October 1, 2024
Stakeholders Balk at WECC Oversight Plan
WECC stakeholders expressed their displeasure with a revised proposal to revamp its committee structure and appoint a new Committee Review Body.

WECC stakeholders expressed their displeasure Tuesday with a revised proposal to revamp its committee structure and appoint a new Committee Review Body (CRB) to oversee its working committees and report to the board.

The regional entity for the Western Interconnection is holding workshops this month to discuss a third version of its plan to streamline its committee structure and create the CRB, pronounced “CARB.”

Offering a “gut reaction” to the CRB proposal, Lorissa Jones-Cardoza, transmission reliability program manager at the Bonneville Power Administration and a member of WECC’s Member Advisory Committee (MAC), said, “We don’t feel that it’s appropriate that the CRB be the only venue to the board.”

She recommended that other standing committees, including the MAC, should have “individual voices to the board, not have everything funneled to the CRB. It feels like an extra layer and a removal of that direct conversation and feedback that the various working groups get from the board.”

WECC Oversight Plan
The entrance to WECC headquarters in downtown Salt Lake City | © ERO Insider

Fred Heutte, Northwest Energy Coalition senior policy associate and member of the MAC, said, “I have mixed feelings about the CRB — defining what its scope is, what its authority is and the usual issues of who’s on it and [its voting role and procedures]. I’m not a big fan — at this point — of the idea.”

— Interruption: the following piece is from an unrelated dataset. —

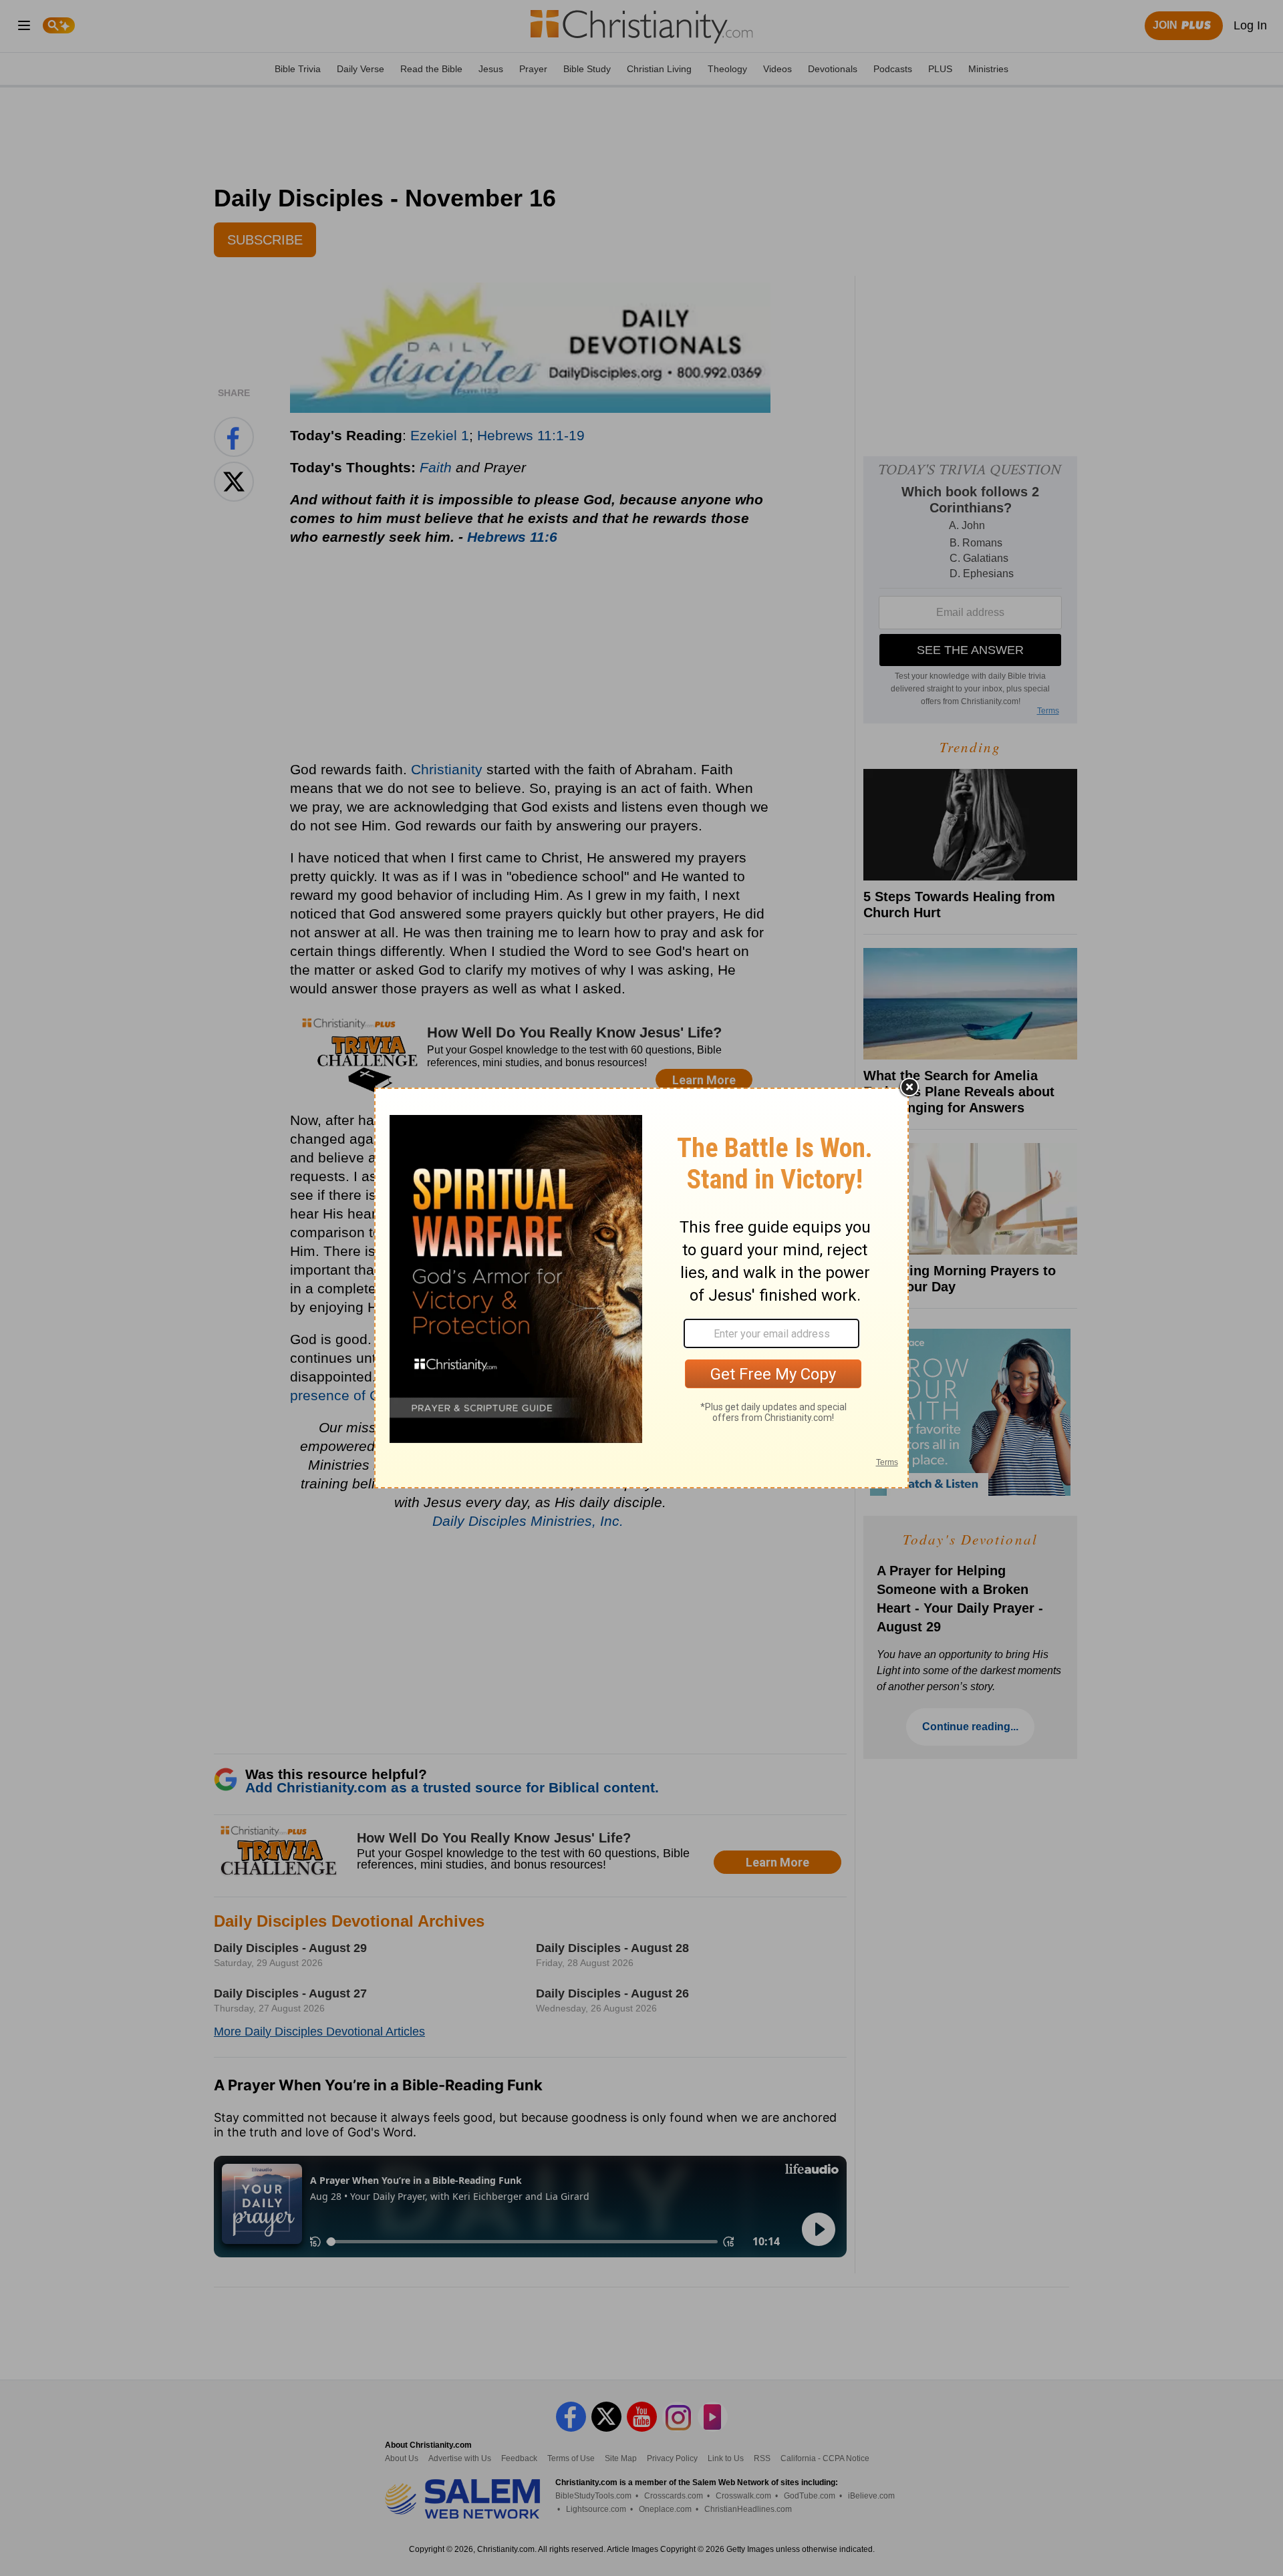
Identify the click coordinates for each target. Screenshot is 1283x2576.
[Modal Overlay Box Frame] (641, 1288)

WECC needs to balance the “self-determination” of its expert stakeholder committees — “the ability to develop and progress along the path of their approach in considering issues and input and doing assessment” — with the “need for coordination across different groups,” Heutte said.

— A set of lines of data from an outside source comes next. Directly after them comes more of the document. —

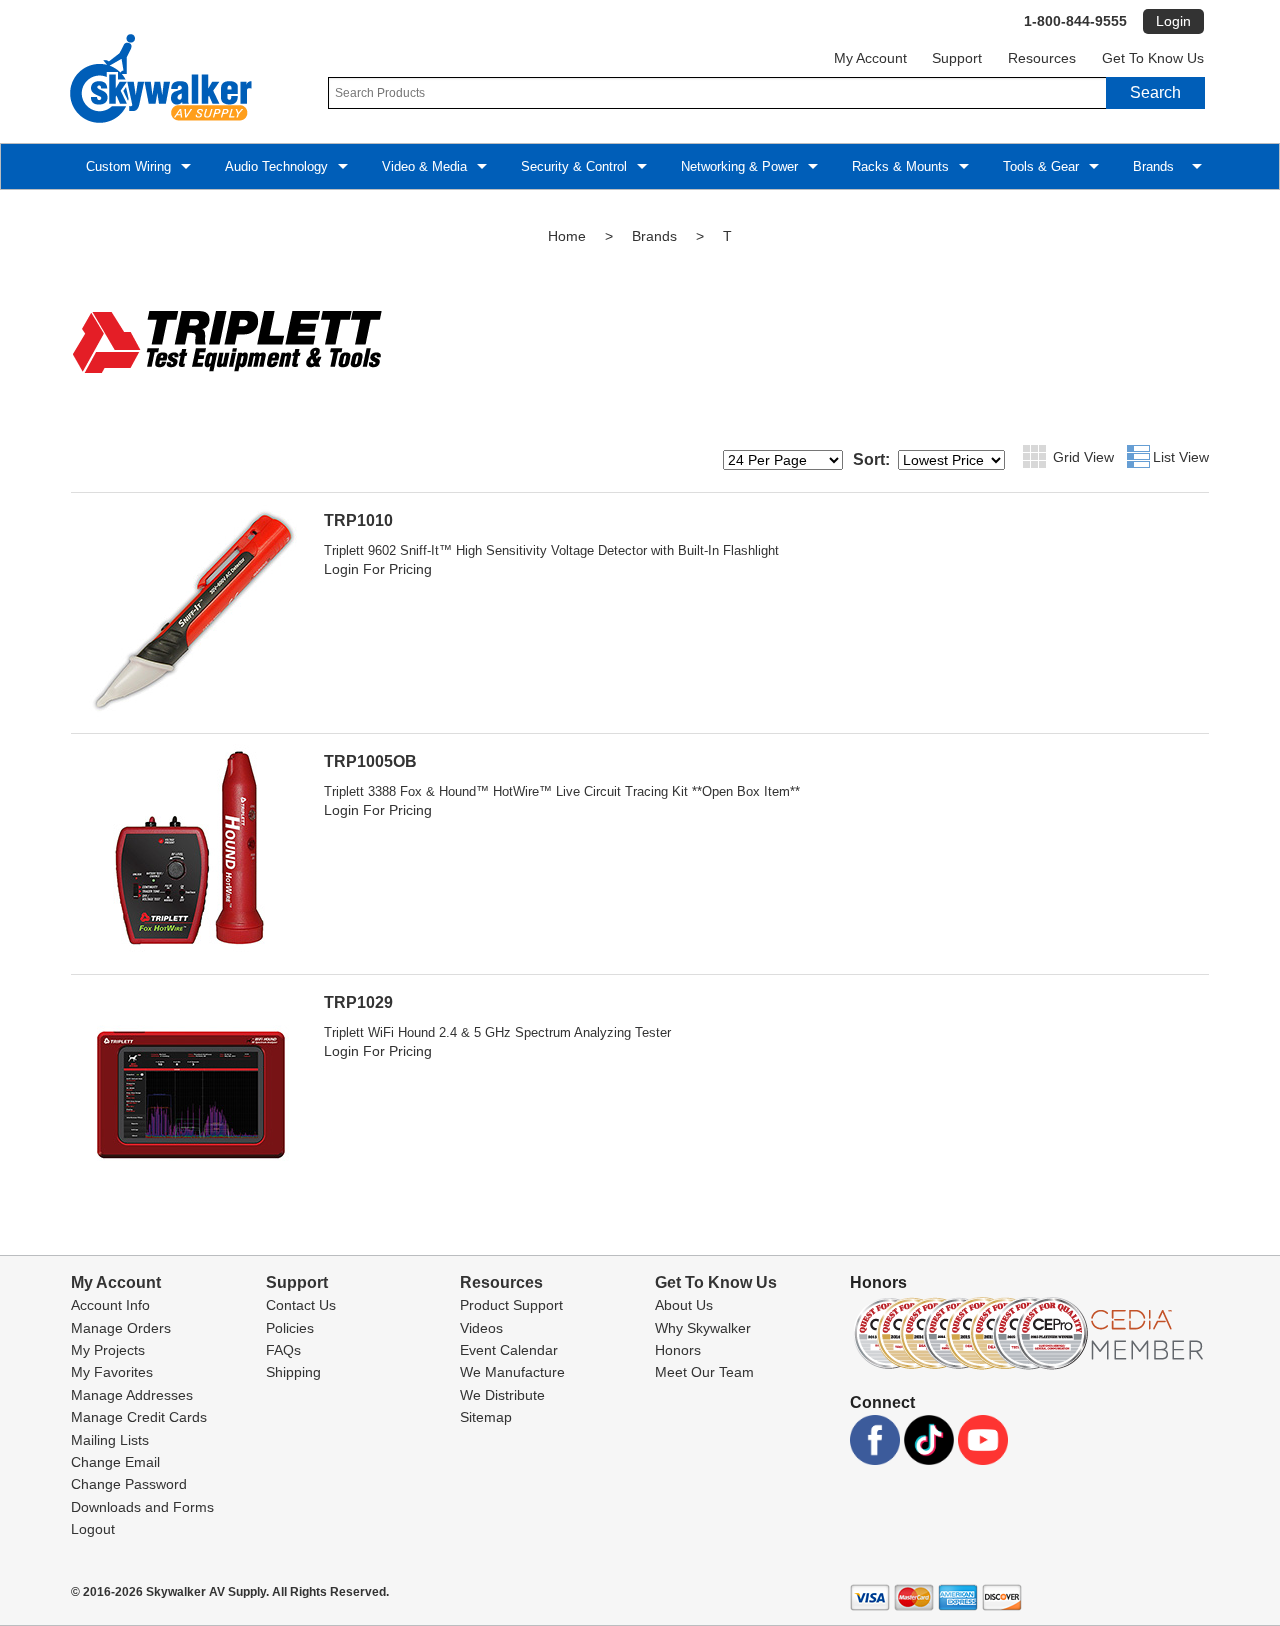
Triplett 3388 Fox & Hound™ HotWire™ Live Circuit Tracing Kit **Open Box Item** (562, 791)
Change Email (115, 1462)
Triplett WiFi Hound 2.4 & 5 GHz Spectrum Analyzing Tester (497, 1032)
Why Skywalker (703, 1328)
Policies (290, 1328)
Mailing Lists (110, 1440)
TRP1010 (358, 520)
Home (567, 236)
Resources (1042, 58)
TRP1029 (358, 1002)
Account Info (110, 1305)
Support (957, 58)
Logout (93, 1529)
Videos (481, 1328)
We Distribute (502, 1395)
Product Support (511, 1305)
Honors (678, 1350)
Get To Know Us (1153, 58)
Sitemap (486, 1417)
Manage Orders (121, 1328)
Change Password (129, 1484)
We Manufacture (512, 1372)
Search (1155, 92)
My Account (870, 58)
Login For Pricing (378, 569)
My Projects (108, 1350)
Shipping (293, 1372)
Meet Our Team (704, 1372)
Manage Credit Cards (139, 1417)
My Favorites (112, 1372)
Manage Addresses (132, 1395)
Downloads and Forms (142, 1507)
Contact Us (301, 1305)
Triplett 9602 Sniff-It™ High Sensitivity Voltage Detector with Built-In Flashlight (551, 550)
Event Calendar (509, 1350)
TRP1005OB (370, 761)
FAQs (283, 1350)
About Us (684, 1305)
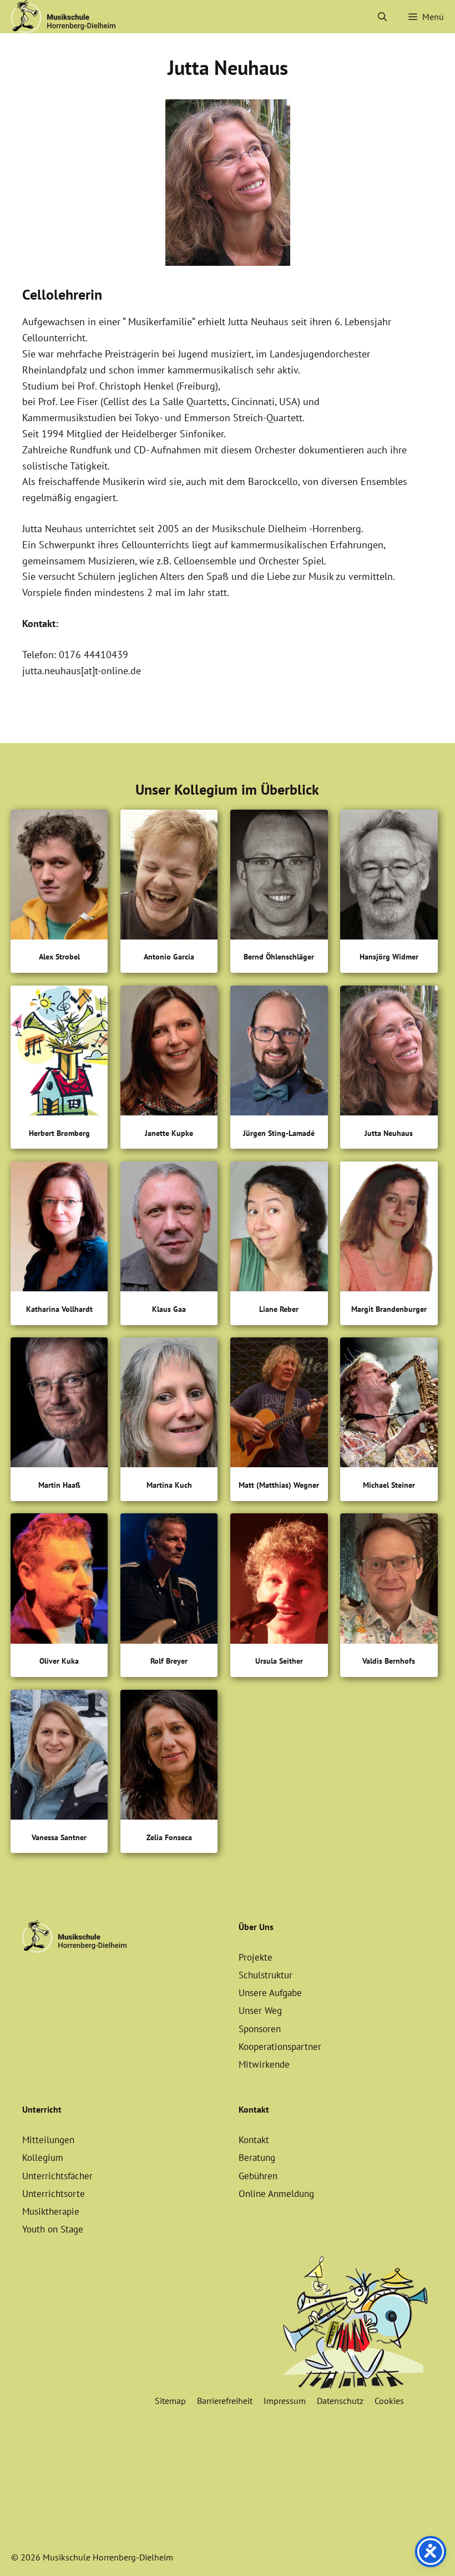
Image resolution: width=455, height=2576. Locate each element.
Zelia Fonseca (169, 1837)
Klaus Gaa (169, 1309)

“What’s the right amount of top-down coordination or direction versus the ability of the different bodies to do their thing and yet have a cohesive result that brings good results back up the chain to whatever level of reporting and outputs that we’re looking for?” he said.

Victoria Ravenscroft, WECC senior policy and external affairs manager and the moderator of Tuesday’s session, asked stakeholders to identify good aspects of the CRB. She was met with dead silence. “Uh, oh, that’s not good,” Ravenscroft said.

So far, the efforts of WECC’s Stakeholder Engagement Task Force (SETF) have faced resistance.

An initial straw proposal in October prompted numerous stakeholder concerns and resulted in a heavily revised proposal in November, followed by Version 3 in February.

The latest revised straw proposal offered a new take on how committees would be configured after the shakeup, which WECC hopes to implement in September.

It includes a plan to combine two major oversight groups, the Operating (OC) and Market Interface (MIC) committees, into a new Reliability Risk Committee (RRC), which would report to the CRB along with the existing Reliability Assessment Committee (RAC). The prior plan called for retiring the OC, MIC and RAC.

It maintains Version 2’s proposal to establish the CRB to “ensure [WECC’s working] committees are delivering relevant and timely work products to the appropriate audiences.” (See WECC Overhauls, Expands Stakeholder Committee Plan.)

The CRB would consist of representatives from WECC management, the RAC, RRC, MAC and others, according to the newest plan. It will report to the board, oversee the RAC and RRC, review and manage WECC’s stakeholder committee structure, and “identify the need for, and when necessary, initiate work to meet WECC’s strategic objectives,” the plan states.

The SETF is scheduled to deliver a final proposal to the board between June and August.